Polyester Deep Dive: Is It Safe, Sustainable, and Replaceable?
Why I Started Researching Polyester
Fabric is at the heart of sewing — without it, we have no garment. But not all fabrics are created equal. Over the last few weeks, partly out of curiosity (and because I thought you might be interested too), I’ve been on a deep dive into polyester — learning what it is, how it’s made, and whether it’s really as bad for us (and the planet) as we’ve all heard.
Polyester is affordable, comfortable, and hard-wearing — which is why it’s my number-one choice for activewear. I love wearing leggings that stretch, wick sweat, and don’t hold moisture when I run. But I couldn’t help asking:
Is polyester harmful to my skin?
Why did we create it in the first place?
And if I stopped using plastic-based fabrics, what are the real alternatives?
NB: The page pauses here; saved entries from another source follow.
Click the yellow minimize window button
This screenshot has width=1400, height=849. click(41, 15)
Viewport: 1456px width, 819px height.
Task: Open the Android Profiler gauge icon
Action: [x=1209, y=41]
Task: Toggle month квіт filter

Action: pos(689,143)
A Fabric That Changed the World
The Invention of Polyester
Polyester (from poly, meaning “many,” and ester, a chemical compound derived from oil) is a man-made fibre that simply didn’t exist until scientists invented it in 1941. When it launched publicly in 1951, it was marketed as a “wonder fabric” — and honestly, it was.
Why Polyester Was Revolutionary
Compared to traditional fibres like wool and cotton, polyester felt revolutionary. No more scratchy jumpers, no more endless ironing. Instead, we got a fabric that was:
Lightweight
Wrinkle-free
Easy to wash and wear
Hard-wearing and durable
Within just a decade, polyester had taken over the clothing industry. Today, an estimated 50–60% of all clothing is made with polyester — whether as a pure fabric or a blend. That means nearly half the people on earth are wearing polyester at any given moment.
How Polyester Is Made
The Science Behind Polyester
Polyester is derived from petroleum. Its key building blocks — ethylene glycol and terephthalic acid — are extracted from crude oil and combined to form polyethylene terephthalate (PET). (Yes, the very same PET used to make plastic bottles!)
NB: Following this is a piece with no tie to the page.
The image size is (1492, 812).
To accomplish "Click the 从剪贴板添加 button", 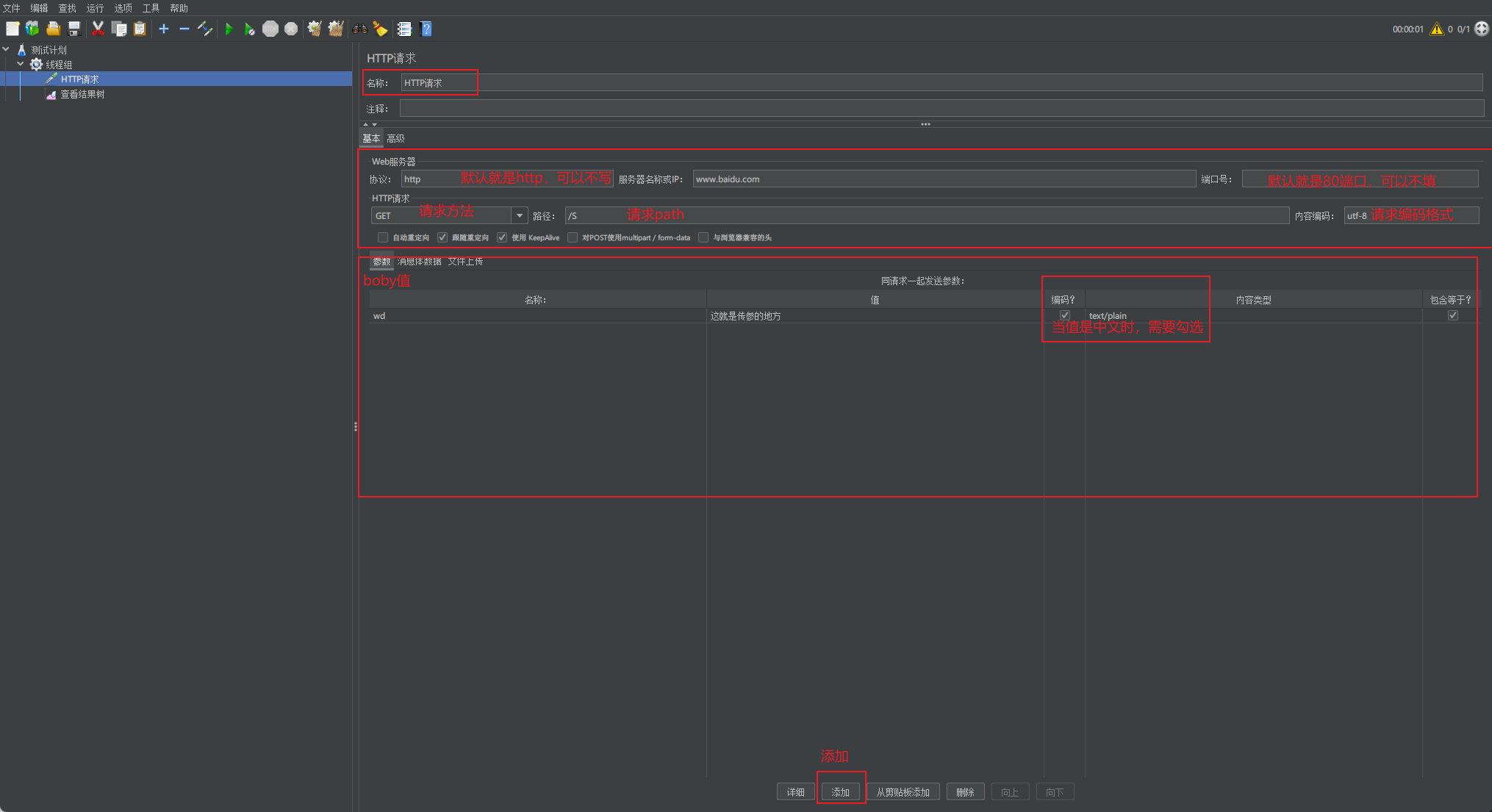I will (903, 791).
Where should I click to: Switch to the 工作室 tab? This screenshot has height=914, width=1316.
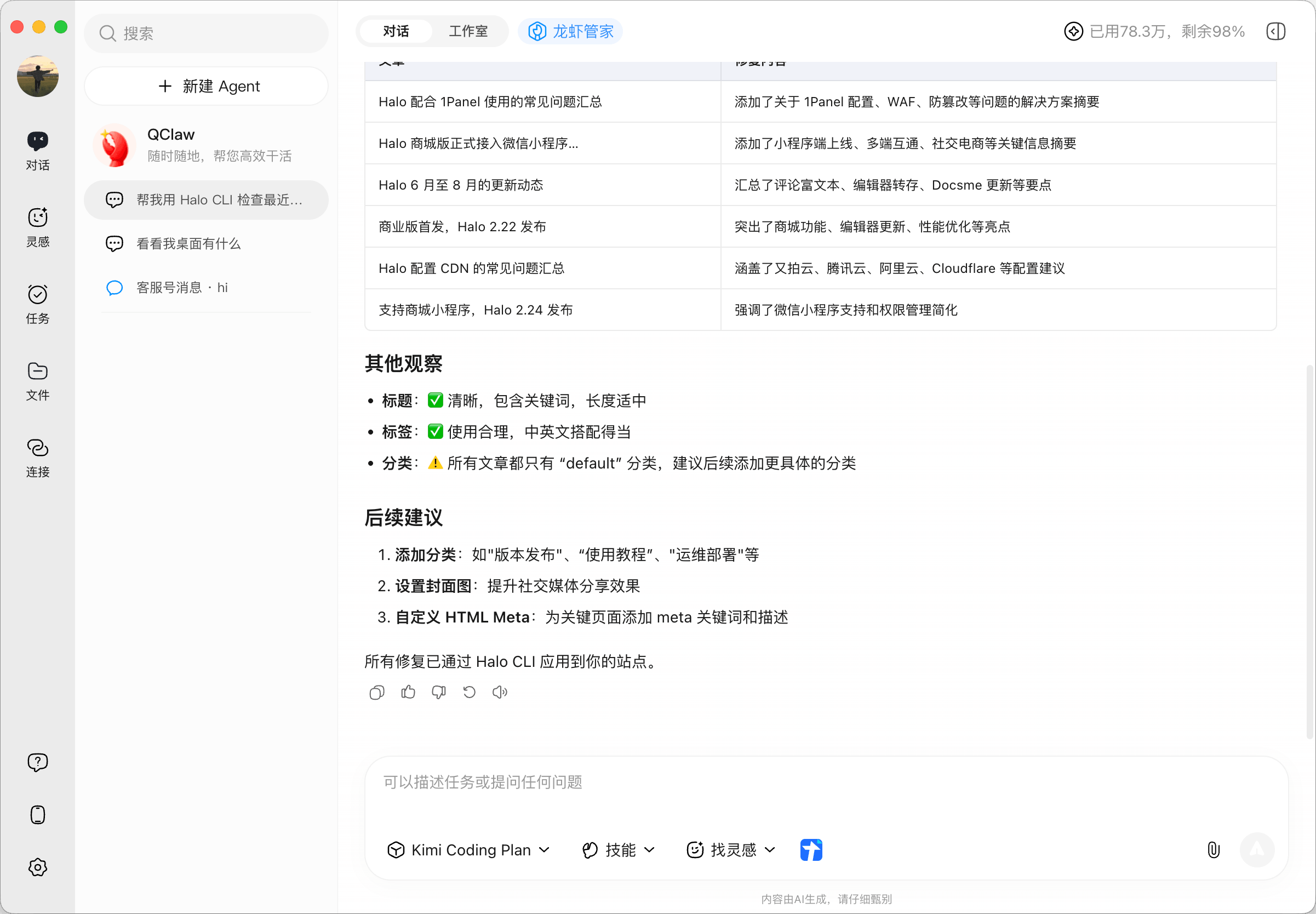[468, 31]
From there, the process looks like this:
PET is hardened and cut into tiny pellets.
The pellets are melted and spun into threads.
The threads are woven or knitted into fabric.
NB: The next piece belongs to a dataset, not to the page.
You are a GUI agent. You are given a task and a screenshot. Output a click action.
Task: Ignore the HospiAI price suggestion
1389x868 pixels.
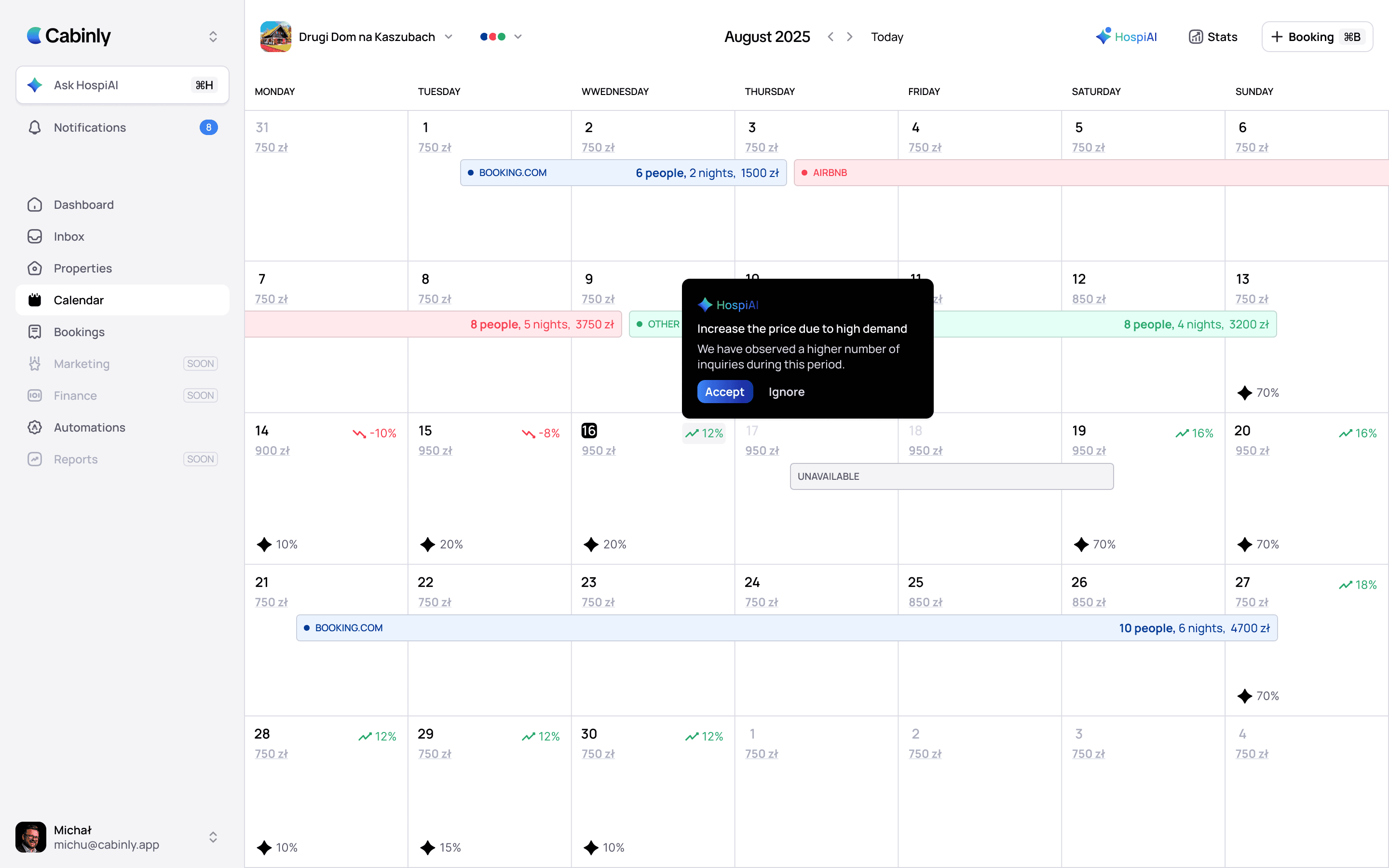coord(786,392)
The fabric is dyed, coated, treated, or finished.
This process is what makes polyester so versatile. It can become shiny “silk,” heavy-duty waterproof jackets, soft fleece, or super-stretchy leggings — all depending on how it’s processed.
Why Humans Invent Things We Don’t Always Need
Around this point in my research, I couldn’t stop thinking about a line from a book I read recently, The Mountain in the Sea by Ray Nayler (not sewing-related at all — think homicidal octopuses!). There’s a quote in it that has been rattling around in my brain ever since:
“The great and terrible thing about humankind is simply this: we will always do what we are capable of”
And I think that applies perfectly to polyester. We already had fabric — cotton, wool, silk — but we wondered if it could be better. We were capable of making a new alternative, so we did. Why? Because we could.
Is Polyester Safe to Wear?
The Chemicals Used in Fabric Production
Polyester itself isn’t inherently toxic to skin. The bigger concern is the chemicals used during production — and this is true for many fabrics, even natural fibres. These chemicals can be extremely toxic and irritate skin, so if you don’t pre-wash your fabric before sewing (I have been guilty of this before!), I highly recommend you start. The residue left on fabric and clothing can be quite nasty.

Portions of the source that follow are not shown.